**やること:**
• A. 次の(i)〜(iii)は「読む文章」の内容と合っていますか。それぞれ「はい」か「いいえ」で答え、決め手となる本文の言葉をそのまま引用してください。(i) 2018年の初夏、「私」はカナに何度か東京へ来てもらっていた。(ii) Dが死ぬと言ったのは、このときが初めてだった。(iii) 「私」はDの書き込みを、休日に家のパソコンで見た。
• B. 「読む文章」のうち、「私は久しぶりの映画撮影で久し」から始まって「るだろうけど、LINEした。」で終わる部分を、一字も変えずに書き写してください。

**読む文章:**
•••••

他にも、元カノに車買ってもらった話とか、「みんなにありがとうを叫ばせて写真を撮るのを私は宗教だと思う」とか、失明した写真家の話とか
カナの語るD話でご飯3杯くらいいけるほど、嬉々として語っていた。

そして2018年の初夏。
私は久しぶりの映画撮影で久しぶりにカナに出演してもらい、彼女に何度か東京に来てもらっていた。そんな撮影の合間のとある平日、Dが何度目かの自殺を示唆する書き込みをSNSにあげていたのを、仕事の休憩中に私はスマホで目にした。
彼が死ぬ、と言うのはそれが初めてのことではなく、その投稿のコメント欄には多くの人が、「またか」「いい加減にしろ」「甘えんな」みたいなキツ目の言葉が並んでいた。
私はカナにまたDが死ぬとか言ってコメント欄が荒れてるよ、と知ってるだろうけど、LINEした。

•••••

**データ抜粋:**
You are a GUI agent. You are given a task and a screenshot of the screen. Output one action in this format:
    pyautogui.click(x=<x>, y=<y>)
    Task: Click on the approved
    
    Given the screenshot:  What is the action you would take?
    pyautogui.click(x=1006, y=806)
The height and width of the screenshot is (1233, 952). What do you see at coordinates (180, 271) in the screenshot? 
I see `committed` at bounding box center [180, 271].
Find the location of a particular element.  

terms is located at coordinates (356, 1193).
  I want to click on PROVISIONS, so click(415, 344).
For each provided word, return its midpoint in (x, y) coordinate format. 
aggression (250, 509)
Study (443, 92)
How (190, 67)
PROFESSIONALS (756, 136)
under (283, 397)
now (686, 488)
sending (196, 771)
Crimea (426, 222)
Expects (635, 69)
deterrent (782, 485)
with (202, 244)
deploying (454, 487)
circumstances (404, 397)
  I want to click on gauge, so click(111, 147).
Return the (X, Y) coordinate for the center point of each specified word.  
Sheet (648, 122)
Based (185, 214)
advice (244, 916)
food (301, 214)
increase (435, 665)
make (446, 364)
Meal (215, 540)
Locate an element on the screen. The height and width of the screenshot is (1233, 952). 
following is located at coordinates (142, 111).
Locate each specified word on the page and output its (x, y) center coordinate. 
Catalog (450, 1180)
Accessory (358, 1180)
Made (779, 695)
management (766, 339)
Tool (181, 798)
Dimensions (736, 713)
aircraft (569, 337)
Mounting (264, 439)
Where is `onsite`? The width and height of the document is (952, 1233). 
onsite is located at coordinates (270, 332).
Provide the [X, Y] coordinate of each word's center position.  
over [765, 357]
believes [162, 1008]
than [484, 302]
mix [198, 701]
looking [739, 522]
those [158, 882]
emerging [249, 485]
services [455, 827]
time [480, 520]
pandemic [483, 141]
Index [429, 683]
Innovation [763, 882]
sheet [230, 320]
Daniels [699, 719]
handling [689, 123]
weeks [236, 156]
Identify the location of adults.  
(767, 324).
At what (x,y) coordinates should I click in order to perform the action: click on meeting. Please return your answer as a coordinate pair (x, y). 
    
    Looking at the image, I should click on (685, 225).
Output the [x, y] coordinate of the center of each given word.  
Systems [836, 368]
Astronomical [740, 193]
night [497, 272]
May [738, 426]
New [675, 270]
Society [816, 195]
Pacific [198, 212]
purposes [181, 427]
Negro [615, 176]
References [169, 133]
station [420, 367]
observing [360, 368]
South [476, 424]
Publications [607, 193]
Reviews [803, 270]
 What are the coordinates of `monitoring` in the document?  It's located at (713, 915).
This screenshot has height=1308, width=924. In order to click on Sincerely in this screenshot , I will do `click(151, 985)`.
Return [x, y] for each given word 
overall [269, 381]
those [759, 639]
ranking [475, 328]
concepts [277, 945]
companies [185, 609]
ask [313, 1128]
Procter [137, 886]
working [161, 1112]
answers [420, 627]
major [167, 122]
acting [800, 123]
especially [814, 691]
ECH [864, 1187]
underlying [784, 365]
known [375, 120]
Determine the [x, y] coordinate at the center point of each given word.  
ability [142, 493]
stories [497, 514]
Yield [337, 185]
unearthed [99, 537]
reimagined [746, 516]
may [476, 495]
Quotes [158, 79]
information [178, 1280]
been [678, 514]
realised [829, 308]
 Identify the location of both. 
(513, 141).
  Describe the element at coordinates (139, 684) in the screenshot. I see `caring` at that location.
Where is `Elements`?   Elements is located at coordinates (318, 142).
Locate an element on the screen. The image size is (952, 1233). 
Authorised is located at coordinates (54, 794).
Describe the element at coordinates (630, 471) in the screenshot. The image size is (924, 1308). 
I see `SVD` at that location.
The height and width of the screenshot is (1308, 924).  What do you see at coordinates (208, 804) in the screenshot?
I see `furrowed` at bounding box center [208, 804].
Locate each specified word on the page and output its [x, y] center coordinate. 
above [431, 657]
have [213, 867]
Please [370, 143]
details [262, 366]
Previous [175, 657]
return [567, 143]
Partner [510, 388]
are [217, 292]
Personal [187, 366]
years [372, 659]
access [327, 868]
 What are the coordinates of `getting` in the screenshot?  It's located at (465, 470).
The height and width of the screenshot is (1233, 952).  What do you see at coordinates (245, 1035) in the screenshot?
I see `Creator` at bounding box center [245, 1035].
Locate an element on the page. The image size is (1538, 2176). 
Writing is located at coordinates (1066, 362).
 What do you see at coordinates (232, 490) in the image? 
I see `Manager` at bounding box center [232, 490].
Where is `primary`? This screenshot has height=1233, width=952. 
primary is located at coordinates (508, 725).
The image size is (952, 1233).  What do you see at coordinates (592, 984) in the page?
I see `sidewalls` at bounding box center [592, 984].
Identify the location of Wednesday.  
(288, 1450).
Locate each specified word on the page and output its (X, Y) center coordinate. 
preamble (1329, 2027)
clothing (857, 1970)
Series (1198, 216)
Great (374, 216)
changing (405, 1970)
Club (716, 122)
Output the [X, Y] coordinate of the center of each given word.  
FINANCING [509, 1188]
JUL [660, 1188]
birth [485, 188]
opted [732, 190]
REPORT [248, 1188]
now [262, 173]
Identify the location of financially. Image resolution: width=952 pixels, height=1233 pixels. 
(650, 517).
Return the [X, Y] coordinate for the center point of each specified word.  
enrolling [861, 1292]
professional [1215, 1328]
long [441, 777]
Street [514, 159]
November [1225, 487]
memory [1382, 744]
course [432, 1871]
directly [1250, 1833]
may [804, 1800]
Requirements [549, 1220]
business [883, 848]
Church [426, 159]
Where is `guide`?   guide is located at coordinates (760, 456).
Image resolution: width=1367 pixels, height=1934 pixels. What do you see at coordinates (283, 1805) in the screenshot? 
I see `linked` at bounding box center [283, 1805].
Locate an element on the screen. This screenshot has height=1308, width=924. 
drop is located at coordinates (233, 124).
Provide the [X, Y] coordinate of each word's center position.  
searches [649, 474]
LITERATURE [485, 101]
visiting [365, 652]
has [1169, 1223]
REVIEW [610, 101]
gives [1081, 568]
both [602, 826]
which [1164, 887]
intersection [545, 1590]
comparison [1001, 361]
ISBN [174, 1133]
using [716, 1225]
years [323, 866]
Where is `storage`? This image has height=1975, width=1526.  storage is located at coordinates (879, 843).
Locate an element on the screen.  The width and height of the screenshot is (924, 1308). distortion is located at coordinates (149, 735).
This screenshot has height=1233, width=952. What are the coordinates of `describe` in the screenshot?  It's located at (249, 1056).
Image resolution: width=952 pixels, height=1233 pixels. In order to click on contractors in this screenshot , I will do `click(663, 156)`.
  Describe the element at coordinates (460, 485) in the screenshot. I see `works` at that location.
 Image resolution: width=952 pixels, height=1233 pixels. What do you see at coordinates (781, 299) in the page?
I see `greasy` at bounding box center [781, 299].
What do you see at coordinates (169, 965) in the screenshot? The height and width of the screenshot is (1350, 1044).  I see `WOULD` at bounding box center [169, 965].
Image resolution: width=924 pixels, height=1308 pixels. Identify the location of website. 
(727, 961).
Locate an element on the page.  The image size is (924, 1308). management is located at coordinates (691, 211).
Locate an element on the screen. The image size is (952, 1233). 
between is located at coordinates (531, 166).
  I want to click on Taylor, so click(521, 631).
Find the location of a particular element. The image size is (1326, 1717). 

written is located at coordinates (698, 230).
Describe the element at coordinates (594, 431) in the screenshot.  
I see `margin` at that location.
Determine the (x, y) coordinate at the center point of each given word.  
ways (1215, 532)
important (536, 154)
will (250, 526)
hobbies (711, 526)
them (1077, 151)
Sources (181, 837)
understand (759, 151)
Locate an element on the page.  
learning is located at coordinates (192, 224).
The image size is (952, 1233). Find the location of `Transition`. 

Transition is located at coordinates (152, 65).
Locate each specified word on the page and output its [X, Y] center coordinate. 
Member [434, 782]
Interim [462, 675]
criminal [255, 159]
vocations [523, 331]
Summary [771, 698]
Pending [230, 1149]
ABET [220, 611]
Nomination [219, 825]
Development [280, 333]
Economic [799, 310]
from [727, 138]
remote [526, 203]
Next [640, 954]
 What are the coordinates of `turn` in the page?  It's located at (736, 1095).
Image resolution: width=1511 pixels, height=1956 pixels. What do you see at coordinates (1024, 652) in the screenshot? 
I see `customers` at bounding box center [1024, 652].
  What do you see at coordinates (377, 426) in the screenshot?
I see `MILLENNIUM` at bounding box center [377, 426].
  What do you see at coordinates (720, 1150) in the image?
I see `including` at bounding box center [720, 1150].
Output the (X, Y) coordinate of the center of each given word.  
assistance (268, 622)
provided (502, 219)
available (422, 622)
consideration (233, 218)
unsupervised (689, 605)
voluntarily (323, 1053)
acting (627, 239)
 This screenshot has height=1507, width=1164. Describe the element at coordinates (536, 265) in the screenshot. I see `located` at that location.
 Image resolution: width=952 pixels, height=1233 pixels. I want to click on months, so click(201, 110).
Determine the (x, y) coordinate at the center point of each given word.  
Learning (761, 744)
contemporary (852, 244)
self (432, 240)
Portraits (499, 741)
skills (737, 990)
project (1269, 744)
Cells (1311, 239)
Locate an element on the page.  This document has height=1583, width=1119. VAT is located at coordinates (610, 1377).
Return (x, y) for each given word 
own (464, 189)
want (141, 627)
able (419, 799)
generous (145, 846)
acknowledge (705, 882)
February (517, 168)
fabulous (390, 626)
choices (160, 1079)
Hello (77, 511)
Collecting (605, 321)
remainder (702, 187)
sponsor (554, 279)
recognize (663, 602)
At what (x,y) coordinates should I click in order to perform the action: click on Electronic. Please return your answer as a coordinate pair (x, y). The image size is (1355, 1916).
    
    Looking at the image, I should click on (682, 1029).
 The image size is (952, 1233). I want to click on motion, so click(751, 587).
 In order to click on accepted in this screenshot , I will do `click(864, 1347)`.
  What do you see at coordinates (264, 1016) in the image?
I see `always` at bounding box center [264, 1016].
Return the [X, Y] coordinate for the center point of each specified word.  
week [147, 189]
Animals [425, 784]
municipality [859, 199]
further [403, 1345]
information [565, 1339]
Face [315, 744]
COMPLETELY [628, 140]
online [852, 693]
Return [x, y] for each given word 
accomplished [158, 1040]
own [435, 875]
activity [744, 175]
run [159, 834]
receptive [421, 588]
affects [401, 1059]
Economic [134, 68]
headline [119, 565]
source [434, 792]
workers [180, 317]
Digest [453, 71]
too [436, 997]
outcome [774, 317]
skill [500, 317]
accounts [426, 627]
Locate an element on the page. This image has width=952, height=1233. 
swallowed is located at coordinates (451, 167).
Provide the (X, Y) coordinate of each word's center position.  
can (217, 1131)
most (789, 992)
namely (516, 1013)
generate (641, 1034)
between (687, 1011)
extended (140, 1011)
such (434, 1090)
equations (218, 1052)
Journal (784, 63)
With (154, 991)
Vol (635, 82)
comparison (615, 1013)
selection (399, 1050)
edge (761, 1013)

•••••

**回答:**
• A.
(i) はい。「彼女に何度か東京に来てもらっていた」
(ii) いいえ。「彼が死ぬ、と言うのはそれが初めてのことではなく」
(iii) いいえ。「仕事の休憩中に私はスマホで目にした」

• B.
私は久しぶりの映画撮影で久しぶりにカナに出演してもらい、彼女に何度か東京に来てもらっていた。そんな撮影の合間のとある平日、Dが何度目かの自殺を示唆する書き込みをSNSにあげていたのを、仕事の休憩中に私はスマホで目にした。
彼が死ぬ、と言うのはそれが初めてのことではなく、その投稿のコメント欄には多くの人が、「またか」「いい加減にしろ」「甘えんな」みたいなキツ目の言葉が並んでいた。
私はカナにまたDが死ぬとか言ってコメント欄が荒れてるよ、と知ってるだろうけど、LINEした。